Cuando Halima Cisse supo que estaba embarazada, pensó que tendría un embarazo normal.
Pero incluso durante las primeras revisiones, los médicos se dieron cuenta de que se trataba de un caso completamente inusual.
Al principio, supusieron que esperaba trillizos. Luego hablaron de quintillizos. Y entonces, lo increíble se hizo evidente: Halima llevaba en su vientre nueve hijos.
Cinco niñas y cuatro niños.
Los bebés nacieron prematuramente, a las 30 semanas de gestación. Eran diminutos: el más pequeño pesaba unos 500 gramos y el más grande, alrededor de un kilogramo.

Inmediatamente después del nacimiento, los nueve fueron ingresados en la unidad de cuidados intensivos neonatales.

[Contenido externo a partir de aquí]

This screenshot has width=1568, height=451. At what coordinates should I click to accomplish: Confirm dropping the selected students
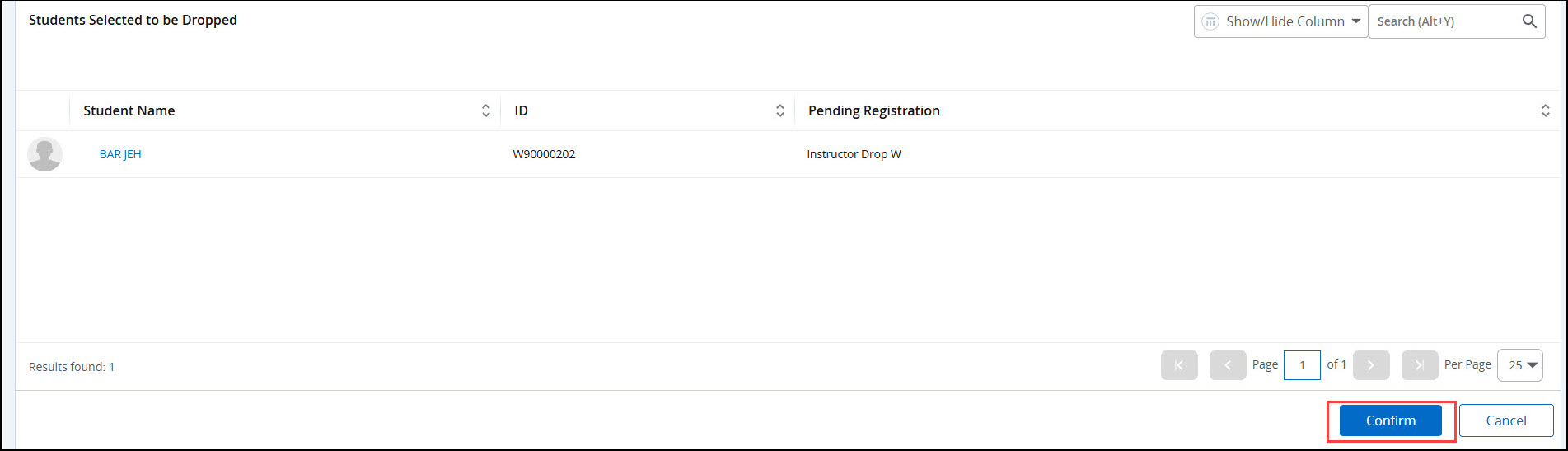pyautogui.click(x=1390, y=420)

Médicos y enfermeras los vigilaban las 24 horas.
Los alimentaban cada dos horas, controlaban constantemente sus constantes vitales, les cambiaban decenas de pañales a diario y cada gramo de peso que ganaban era una verdadera victoria.
Nadie podía garantizar que todos sobrevivieran.

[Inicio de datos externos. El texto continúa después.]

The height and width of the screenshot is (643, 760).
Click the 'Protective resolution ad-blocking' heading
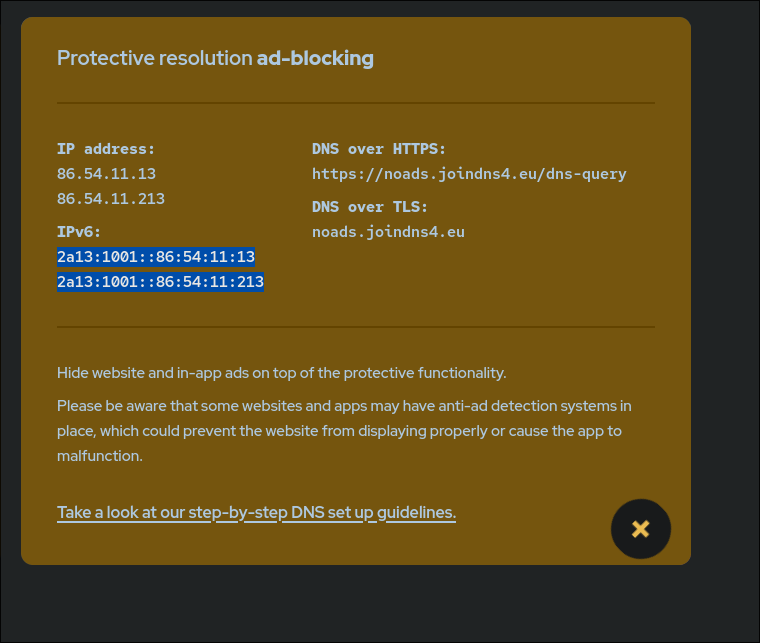click(215, 58)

Pero ocurrió un verdadero milagro.
Mes tras mes, los bebés se fortalecieron. Ganaron peso, aprendieron a respirar por sí solos, crecieron y se adaptaron gradualmente a la vida fuera de las incubadoras.
Cuatro años después, ya no son aquellos pequeños frágiles por cuyas vidas se preocupaba todo el equipo médico.

Hoy ríen, corren, juegan y crecen sanos.
La familia Cissé hizo historia al ser la primera en el mundo en la que los nueve hijos nacidos al mismo tiempo sobrevivieron.
Durante la celebración de su cuarto cumpleaños en Bamako, los invitados no vieron un milagro médico en las incubadoras, sino nueve niños felices: niñas con vestidos blancos y lazos rosas, y niños con trajes grises y pajaritas burdeos.
La historia de Halima demuestra que a veces incluso los médicos presencian un verdadero milagro, difícil de explicar solo con la medicina.